## TASK OBJECTIVE
Please rescale the data below, starting with the line that contains "[Homepage] (296, 189)" and going on through the line that contains "openSUSE 13.1 se blíží! (1111, 632)". Rewrite every line in that stretch and nothing else, multiplying each coordinate by 0.85, rounding to the nearest whole number with halves going up, and leaving all other text and numbers unchanged.

## DATA ENTRIES
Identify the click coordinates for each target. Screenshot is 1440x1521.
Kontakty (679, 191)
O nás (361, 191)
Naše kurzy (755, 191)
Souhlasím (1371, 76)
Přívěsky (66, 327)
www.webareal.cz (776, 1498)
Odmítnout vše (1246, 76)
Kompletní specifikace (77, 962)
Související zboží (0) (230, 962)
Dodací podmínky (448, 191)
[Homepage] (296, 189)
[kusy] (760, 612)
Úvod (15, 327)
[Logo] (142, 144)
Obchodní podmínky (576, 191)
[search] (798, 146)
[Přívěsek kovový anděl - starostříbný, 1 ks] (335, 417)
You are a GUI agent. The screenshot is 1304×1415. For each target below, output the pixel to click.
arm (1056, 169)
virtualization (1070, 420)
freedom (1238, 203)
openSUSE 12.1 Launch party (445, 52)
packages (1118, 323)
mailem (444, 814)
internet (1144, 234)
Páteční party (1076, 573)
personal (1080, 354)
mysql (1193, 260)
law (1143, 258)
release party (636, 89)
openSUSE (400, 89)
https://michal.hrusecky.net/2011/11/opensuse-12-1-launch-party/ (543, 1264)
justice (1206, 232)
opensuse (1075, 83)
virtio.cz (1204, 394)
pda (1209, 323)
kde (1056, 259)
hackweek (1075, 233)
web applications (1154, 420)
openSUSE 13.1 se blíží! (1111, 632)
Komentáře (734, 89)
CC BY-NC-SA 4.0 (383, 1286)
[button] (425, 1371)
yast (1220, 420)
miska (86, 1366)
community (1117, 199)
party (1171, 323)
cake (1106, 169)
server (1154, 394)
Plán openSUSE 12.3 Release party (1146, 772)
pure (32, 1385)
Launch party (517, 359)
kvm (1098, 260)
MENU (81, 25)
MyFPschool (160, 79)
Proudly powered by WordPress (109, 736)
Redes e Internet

## ANSWER TO THIS EXERCISE
[Homepage] (252, 161)
[kusy] (646, 520)
Úvod (13, 278)
[Logo] (121, 122)
Obchodní podmínky (490, 162)
[search] (678, 124)
[Přívěsek kovový anděl - starostříbný, 1 ks] (285, 354)
You are a GUI agent. The screenshot is 1304×1415. For each target below, output the pixel to click.
arm (898, 144)
virtualization (910, 357)
freedom (1052, 173)
openSUSE 12.1 Launch party (378, 44)
packages (950, 275)
mailem (377, 692)
internet (972, 199)
Páteční party (915, 487)
personal (918, 301)
mysql (1014, 221)
law (972, 219)
release party (541, 76)
openSUSE (340, 76)
https://michal.hrusecky.net/2011/11/opensuse-12-1-launch-party/ (462, 1074)
justice (1025, 197)
opensuse (914, 71)
virtio.cz (1023, 335)
pda (1028, 275)
kde (898, 220)
hackweek (914, 198)
web applications (981, 357)
openSUSE 13.1 se blíží! (944, 537)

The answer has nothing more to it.